Figure 5.6: Multistrand simulations at 25 ◦ C with different choices: (A) (i) in treating free energy con- con-tributions due to dangles [178] (options “Some”(default), “None” and “All” in the NUPACK [123] energy model [120]) and (ii) with substrate overha

Measuring relative stability of strand displacement intermediates

For each of these samples, two runs of the temperature dependent absorbance experiment described above were performed. For each data set, we perform a simultaneous nonlinear least-squares fit (using the Levenberg-Marquardt algorithm, implemented by a built-in MATLAB function) of the predicted melt fraction curves to the smoothed and normalized absorbance data across all three concentrations that are present in the dataset.

Figure 5.8: Raw absorbance data (at 260 nm), while annealing, at a concentration of 200 nM

Coarse-grained molecular modeling

Assuming that we have obtained a representative set of conditions at each interface, the later stages can be modeled as Bernoulli trials - the probability of success measured after Nattempts has a variance of p(1−p)/N, where the true probability of success is. Umbrella sampling was performed using a bias of the system according to the number of base pairs between the substrate and the established strand, and the substrate and the invading strand.

Table 5.5: Leave-one-concentration-out mean and standard deviation for ∆G ◦ at 25 ◦ C and 55 ◦ C, for each complex

Notes on 1D Landscape Models

IEL(5.3, 2.0)'s predictions are marked with filled circles and solid lines, while predictions of the phenomenological model of Zhang and Winfree [147] are indicated with crosses and dashed lines.

Figure 5.14: The sequence-dependent free energy landscape of strand displacement for a 10-base toehold at 25 ◦ C predicted by efn2 for RNA molecules

Appendix to Chapters 3 and 4

Materials and Methods

Each round of dialysis is expected to achieve an approximately 50-fold reduction as 1 ml of purified multistranded fuel species is dialyzed for 2 hours with approximately 50 ml of TE/Na+ buffer using a 2 ml Thermo Scientific Slide-A-Lyzer MINI dialysis device with a 10K MWCO membrane. The procedure for quantifying multistranded fuel species is essentially identical to the procedure for single strands, except for the calculation of extinction coefficients, which involve corrections for hyperchromicity [219].

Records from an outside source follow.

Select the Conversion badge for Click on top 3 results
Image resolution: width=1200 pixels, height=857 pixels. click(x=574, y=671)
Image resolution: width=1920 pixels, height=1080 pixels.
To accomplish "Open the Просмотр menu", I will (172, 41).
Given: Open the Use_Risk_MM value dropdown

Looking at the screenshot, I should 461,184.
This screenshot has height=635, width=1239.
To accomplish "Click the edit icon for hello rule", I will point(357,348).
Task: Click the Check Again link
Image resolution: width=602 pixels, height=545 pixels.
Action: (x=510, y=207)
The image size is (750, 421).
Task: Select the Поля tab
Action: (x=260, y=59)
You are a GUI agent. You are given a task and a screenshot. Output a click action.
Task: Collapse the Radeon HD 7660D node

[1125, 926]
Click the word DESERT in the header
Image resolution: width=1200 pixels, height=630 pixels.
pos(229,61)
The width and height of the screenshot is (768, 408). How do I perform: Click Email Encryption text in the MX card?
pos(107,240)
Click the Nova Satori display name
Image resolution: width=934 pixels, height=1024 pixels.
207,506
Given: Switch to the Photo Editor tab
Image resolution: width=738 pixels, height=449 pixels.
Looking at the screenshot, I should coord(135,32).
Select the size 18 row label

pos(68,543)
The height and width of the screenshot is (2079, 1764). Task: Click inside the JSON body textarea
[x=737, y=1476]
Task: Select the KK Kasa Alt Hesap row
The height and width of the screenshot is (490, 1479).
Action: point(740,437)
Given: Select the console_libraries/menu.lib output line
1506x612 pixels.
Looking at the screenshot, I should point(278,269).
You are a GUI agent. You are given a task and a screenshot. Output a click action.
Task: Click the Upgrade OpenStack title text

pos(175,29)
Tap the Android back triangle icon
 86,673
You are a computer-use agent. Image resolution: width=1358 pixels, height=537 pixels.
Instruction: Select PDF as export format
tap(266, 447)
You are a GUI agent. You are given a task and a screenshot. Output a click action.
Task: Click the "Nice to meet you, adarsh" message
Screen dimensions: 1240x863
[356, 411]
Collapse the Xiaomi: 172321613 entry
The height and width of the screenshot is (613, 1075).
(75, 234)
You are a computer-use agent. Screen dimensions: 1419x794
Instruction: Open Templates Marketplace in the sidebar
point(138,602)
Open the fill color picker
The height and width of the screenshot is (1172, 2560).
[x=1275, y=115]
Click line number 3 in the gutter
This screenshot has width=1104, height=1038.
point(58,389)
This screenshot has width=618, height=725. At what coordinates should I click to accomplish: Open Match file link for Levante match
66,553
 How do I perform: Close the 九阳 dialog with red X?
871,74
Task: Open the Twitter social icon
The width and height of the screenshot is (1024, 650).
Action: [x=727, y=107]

Measuring individual strand displacement and toehold exchange rates

Sequences from Designs 1, 2, 3 and 4

D4_Rep_Flux_BCj_Top /5IAbRQ/CATCTTCCCTCCACCG D4_Rep_Flux_BCj_Bot AAATGGGCGGTGGAGGGAAGATG/3Rox_N D4_Rep_Flux_BCj_Top /5IAbRQ/CATCTTCCCTCCACCACCG D4_RepGGTGGAAAt_Rep D4_Rep_Flux_CAp_Top /5IAbR Q/CTCTTCACACCACTCT D4_Rep_Flux_CAp_Bot GTAAAGAAGAGTGGTGTGAAGAG/3Rox_N. These species are added at the end of that experiment to extinguish those persistent Helper species in Design 4.

Figure 5.16: Molecular design diagrams at the sequence level for signal strands Ap, Aq, Br, Bs, Cj, and Ck in Design 4.